Cela peut paraître étonnant mais en se penchant plus prés sur la condition du ceddo ne l'est pas tant que ça. Les chefs jaami-buur avaient un statut les rapprochant de l’aristocratie, certains étaient de fait des seigneurs féodaux ayant autorité sur un territoire et disposant d'une armée formée de ceddo de rangs inférieurs. A la fin de la période précoloniale ils n'hésitent plus à lorgner sur le pouvoir. Quand au simple soldat ceddo sa situation était finalement supérieure à celle du simple paysan libre.
Il était du coté du pouvoir, pouvait piller et le faisait régulièrement, tandis que sa condition d'esclave le dispensait de toute retenue dans son comportement : en Afrique de l'ouest le noble en particulier, et plus généralement l'homme libre, se distingue par son attitude digne et contrôlée, inversement l'esclave n'est pas sensé connaitre la honte et est poussé à tous les débordements. D'ou le comportement provocateur, la réputation d'alcoolique et les mœurs très libertines des guerriers ceddos.
Pour les captifs d’el hadj Oumar je me contenterais de citer un certains Django (étonnant n’est-ce pas ?) qui fut nommé gouverneur de Koundian. D’ailleurs el hadj Oumar utilisait lui aussi des esclaves-soldats, les sofas, mais contrairement aux jaami-buur ceux-ci étaient attachés à sa personne.

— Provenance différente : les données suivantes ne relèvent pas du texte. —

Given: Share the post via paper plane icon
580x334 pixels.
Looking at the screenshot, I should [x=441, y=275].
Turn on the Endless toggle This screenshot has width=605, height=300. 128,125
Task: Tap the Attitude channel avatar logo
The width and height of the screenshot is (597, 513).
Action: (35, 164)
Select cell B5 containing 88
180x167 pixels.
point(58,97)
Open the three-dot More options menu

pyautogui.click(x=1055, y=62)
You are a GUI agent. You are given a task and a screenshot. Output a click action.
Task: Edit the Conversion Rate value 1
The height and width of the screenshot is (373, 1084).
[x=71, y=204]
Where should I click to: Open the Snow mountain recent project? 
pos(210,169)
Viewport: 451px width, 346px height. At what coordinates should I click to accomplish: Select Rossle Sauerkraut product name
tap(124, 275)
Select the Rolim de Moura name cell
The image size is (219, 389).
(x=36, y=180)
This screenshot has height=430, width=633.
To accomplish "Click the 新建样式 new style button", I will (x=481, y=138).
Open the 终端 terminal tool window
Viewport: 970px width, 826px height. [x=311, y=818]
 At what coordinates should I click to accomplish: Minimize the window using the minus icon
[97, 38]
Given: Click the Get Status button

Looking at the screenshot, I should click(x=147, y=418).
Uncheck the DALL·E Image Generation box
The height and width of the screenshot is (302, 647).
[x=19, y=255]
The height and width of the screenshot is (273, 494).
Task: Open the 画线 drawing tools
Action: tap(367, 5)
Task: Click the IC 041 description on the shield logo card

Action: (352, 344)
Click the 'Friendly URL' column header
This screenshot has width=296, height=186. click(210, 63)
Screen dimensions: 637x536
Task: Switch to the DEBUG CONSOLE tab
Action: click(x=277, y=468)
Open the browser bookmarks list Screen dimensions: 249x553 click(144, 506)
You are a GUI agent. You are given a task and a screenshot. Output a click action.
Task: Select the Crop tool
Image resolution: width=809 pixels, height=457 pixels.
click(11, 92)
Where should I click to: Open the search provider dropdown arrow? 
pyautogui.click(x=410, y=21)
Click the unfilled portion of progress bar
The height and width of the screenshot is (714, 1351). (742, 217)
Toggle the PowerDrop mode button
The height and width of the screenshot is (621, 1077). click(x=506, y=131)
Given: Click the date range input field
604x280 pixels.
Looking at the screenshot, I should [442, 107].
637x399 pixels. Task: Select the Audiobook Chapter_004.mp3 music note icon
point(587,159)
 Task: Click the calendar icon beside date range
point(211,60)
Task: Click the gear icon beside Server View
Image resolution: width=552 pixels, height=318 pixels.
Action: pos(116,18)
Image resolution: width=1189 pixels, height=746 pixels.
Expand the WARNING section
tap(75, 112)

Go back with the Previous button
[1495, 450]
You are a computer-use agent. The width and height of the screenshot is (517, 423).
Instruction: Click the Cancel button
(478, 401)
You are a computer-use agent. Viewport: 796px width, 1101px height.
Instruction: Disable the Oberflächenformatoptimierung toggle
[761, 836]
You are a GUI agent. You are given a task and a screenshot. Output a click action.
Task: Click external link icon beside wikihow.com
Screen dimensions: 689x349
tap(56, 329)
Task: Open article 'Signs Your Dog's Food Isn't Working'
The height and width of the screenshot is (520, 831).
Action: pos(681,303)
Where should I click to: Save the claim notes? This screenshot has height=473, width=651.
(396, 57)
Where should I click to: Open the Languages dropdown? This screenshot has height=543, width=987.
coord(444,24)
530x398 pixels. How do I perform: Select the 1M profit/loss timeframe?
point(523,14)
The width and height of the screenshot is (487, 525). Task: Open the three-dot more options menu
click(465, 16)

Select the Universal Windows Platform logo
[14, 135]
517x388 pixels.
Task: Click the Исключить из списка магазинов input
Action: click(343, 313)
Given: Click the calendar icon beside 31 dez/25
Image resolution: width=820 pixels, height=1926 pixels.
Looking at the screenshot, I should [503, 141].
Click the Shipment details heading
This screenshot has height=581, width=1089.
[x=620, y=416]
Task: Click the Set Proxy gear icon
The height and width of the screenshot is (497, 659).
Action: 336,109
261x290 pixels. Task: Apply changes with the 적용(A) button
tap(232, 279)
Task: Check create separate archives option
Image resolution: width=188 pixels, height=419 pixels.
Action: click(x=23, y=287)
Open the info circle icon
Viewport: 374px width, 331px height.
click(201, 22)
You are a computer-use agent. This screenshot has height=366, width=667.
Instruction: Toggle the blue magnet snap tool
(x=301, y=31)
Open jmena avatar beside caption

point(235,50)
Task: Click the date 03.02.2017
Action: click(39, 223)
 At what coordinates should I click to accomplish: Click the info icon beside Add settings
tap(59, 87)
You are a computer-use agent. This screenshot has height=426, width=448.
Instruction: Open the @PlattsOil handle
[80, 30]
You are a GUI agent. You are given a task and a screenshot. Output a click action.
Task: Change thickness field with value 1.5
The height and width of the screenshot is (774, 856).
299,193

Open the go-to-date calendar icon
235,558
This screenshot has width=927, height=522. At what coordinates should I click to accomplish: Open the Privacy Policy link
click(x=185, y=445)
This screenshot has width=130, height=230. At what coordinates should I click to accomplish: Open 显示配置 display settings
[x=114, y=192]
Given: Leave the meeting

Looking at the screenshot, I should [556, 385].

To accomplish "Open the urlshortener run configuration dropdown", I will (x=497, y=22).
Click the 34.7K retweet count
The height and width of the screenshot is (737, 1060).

Pour Sakoura et N’golo je me contenterais de liens wiki, ça ne veut pas grand-chose, surtout les articles sur l’Afrique qui donnent souvent une image mythifiée de la réalité comme je l’ai montré avec l’exemple des ceddos, mais les articles sont très courts et ne disent en substance pas grand-chose de plus que le statut servile qu’eurent au début de leur vie ces deux souverains.
Sakoura :
http://fr.wikipedia.org/wiki/SakouraN’golo :
http://fr.wikipedia.org/wiki/Ngolo_DiarraA noter que les armées Bambaras étaient formées d’esclaves, les tonjon.
Et enfin je me répète je ne fais pas l’éloge de l’esclavage ouest-africain seulement, et tout ce que je viens d’écrire ou de rapporter le montre, celui-ci n’est pas comparable avec l’esclavage pratiqué en occident (pour l’esclavage en pays islamique je n’y connais pas grand-chose).
Vous dites, je vous cite « A ma connaissance, indépendamment du lieu, la condition d’esclave dépend essentiellement des besoins du maître et de la valeur marchande de l’esclave sur le marché ou de la rançon potentielle de restitution. ». La réalité est plus complexe. L’esclavage est avant tout une institution sociale, avec ses codes et ses normes. Il prendra un visage différent, plus ou moins brutal, selon ces codes et ces normes indépendamment des besoins du maître ou de son caractère.
En Afrique de l’ouest ces normes font qu’il existe de nombreuses limites à l’exploitation de l’esclave et le maître qui les dépasserait s’exposerait à l’hostilité de la communauté ou se verrait privé de son esclave.
Oui l’esclavage pratiqué en occident a été beaucoup plus brutal et cruel que celui pratiqué en Afrique de l’ouest. Je ne vois pas ce qu’il y a d’inacceptable ou d’incompréhensible dans ce fait. Ce n'est pas non plus de l'anti-occidentalisme de le faire remarquer. C'est un fait, c'est tout.
Ça ne fait pas pour autant de l’esclavage ouest-africain une institution positive, il ne l'était pas pour la majorité des esclaves. Le fait que de nombreux esclaves aient profites de la conquête coloniale pour s’enfuir en territoire français et obtenir leur liberté le prouve. Mais pour reprendre votre expression cet esclavage était moins sale que celui pratiqué en Amérique certainement.